Оставим на совести вождя явные преувеличения, к которым он, вообще-то говоря, не особенно склонен. Видимо, здесь сыграли свою роль другие соображения: надо было как-то подбодрить людей, вселить в них уверенность в свои силы. В противном случае такого рода победы лишь рождают сомнения и даже служат источником, из которого проистекают пораженческие настроения. Не совсем ясно, почему в этом выступлении Сталин обошел фактически стороной крупные просчеты и роковые ошибки со стороны высшего военного руководства страны. И, разумеется, ни одного критического слова не было сказано в адрес высшего политического руководства. То есть Сталин не стал концентрировать свое внимание на данных вопросах, поскольку это было хотя и закрытое, но весьма представительное совещание. В действительности же итоги финской кампании многократно рассматривались на Политбюро, где, очевидно, каждому (исключая, конечно, самого вождя) воздавалось должное в соответствии с тем «вкладом», который он внес в общий котел победы.

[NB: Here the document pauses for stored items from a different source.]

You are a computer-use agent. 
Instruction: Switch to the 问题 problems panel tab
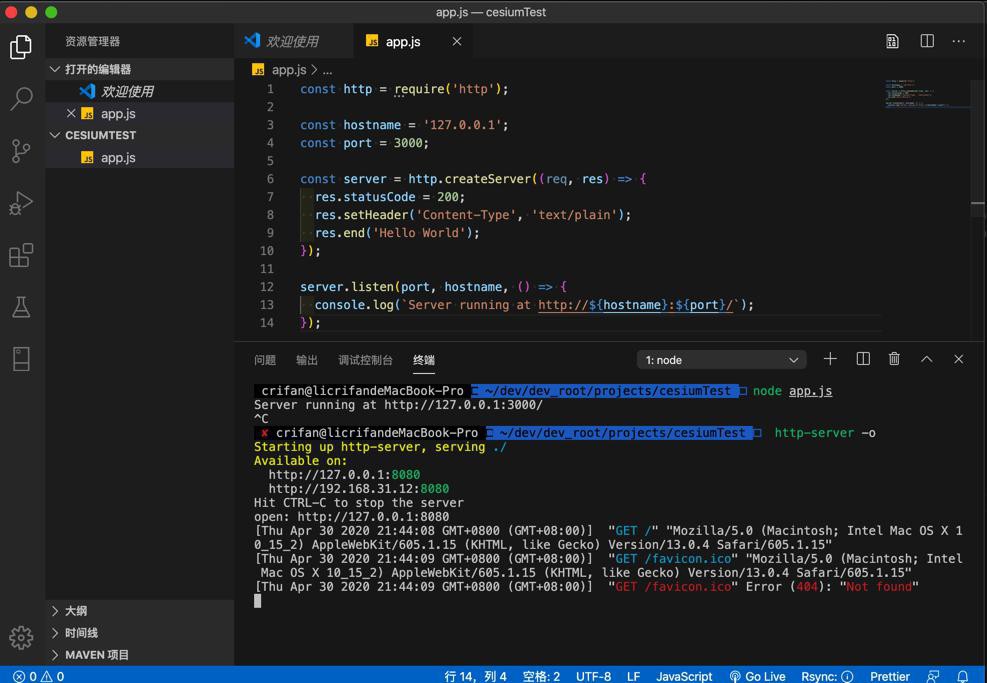click(265, 360)
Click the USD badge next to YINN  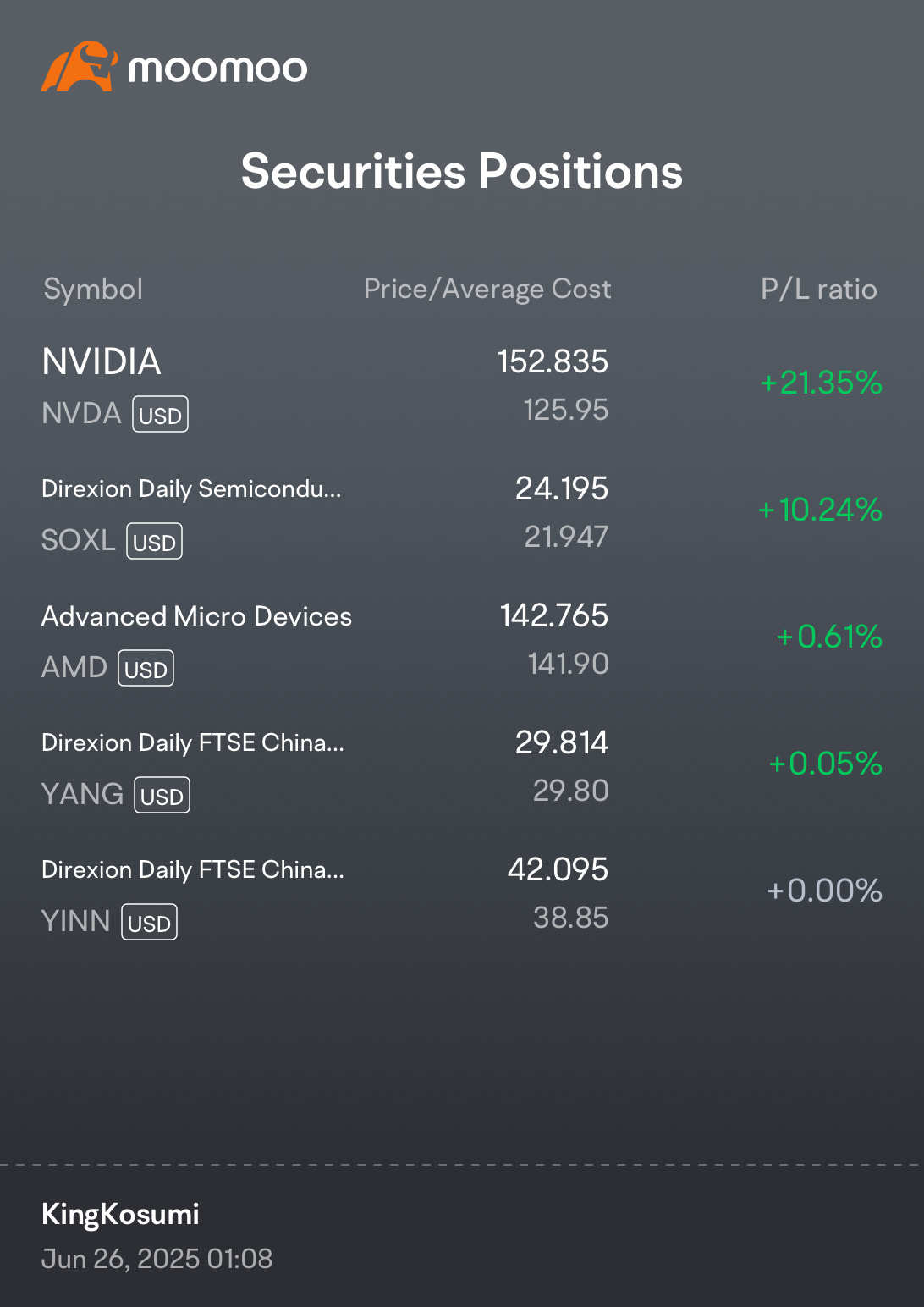tap(149, 923)
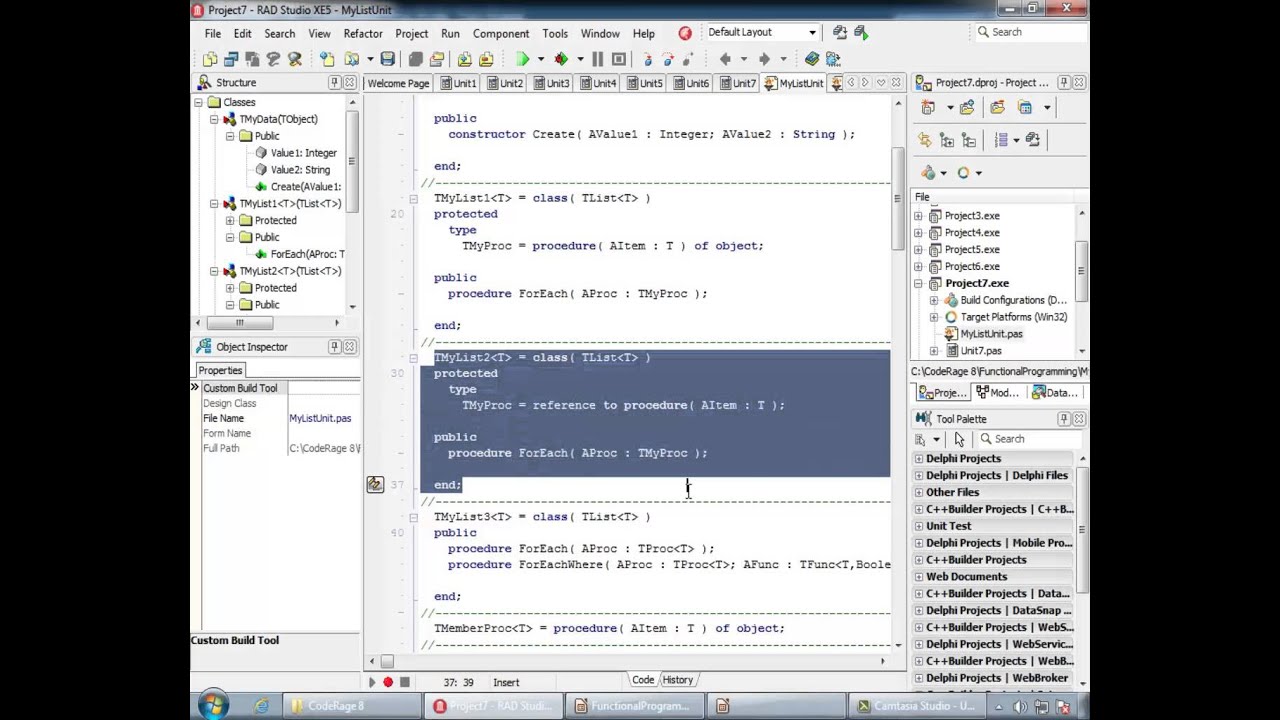Viewport: 1280px width, 720px height.
Task: Click the Pause program icon
Action: coord(597,59)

К своему юбилею Сталин достиг немыслимых вершин, и многими уже воспринимался не как человек, а в качестве своего рода большевистского бога, стоящего над всем и надо всеми. За его спиной тянулась почти бесконечная череда самых суровых испытаний, ожесточенных битв с политическими противниками, временные компромиссы с ними и, наконец, полная и безоговорочная победа над ними. Теперь ничто не угрожало его власти изнутри: о какой-либо явной или тайной оппозиции его курсу не могло быть и речи. Он мог испытывать внутреннее удовлетворение от того, что намеченный им стратегический курс развития Советской России в целом был воплощен в жизнь, хотя впереди стояли еще более грандиозные задачи. А на международном горизонте все более сгущались грозовые тучи, предвещавшие новые, еще неизведанные испытания для страны и для него самого. Бремя его ответственности было ничуть не меньшим, чем бремя его власти. Видимо, в глубине души, встречая свое 60-летие, он не мог не задумываться над вопросом – что ожидает его и страну в целом впереди. И наверняка, тревожные мысли заставляли вождя проявлять чувство обеспокоенности, а может быть, и тревоги. Ведь это была пора, атмосферу которой лучше всего передать словами Д. Байрона:
В такой тревожной обстановке, полной неизвестности, встретил вождь свой юбилей. Газеты, журналы и радио были заполнены статьями, стихами и даже романами и пьесами в его честь (например, «Хлеб» А. Толстого, «Крепость на Волге» и т.д.). На все лады повторялись перефразированные строки В. Маяковского: «Мы говорим Сталин – мы подразумеваем партию. Мы говорим партия – мы подразумеваем Сталина!» Но все эти панегирики не могли рассеять чувства неизвестности и неопределенности, господствовавшие в народе. На официальном уровне празднование юбилея выглядело довольно скромно.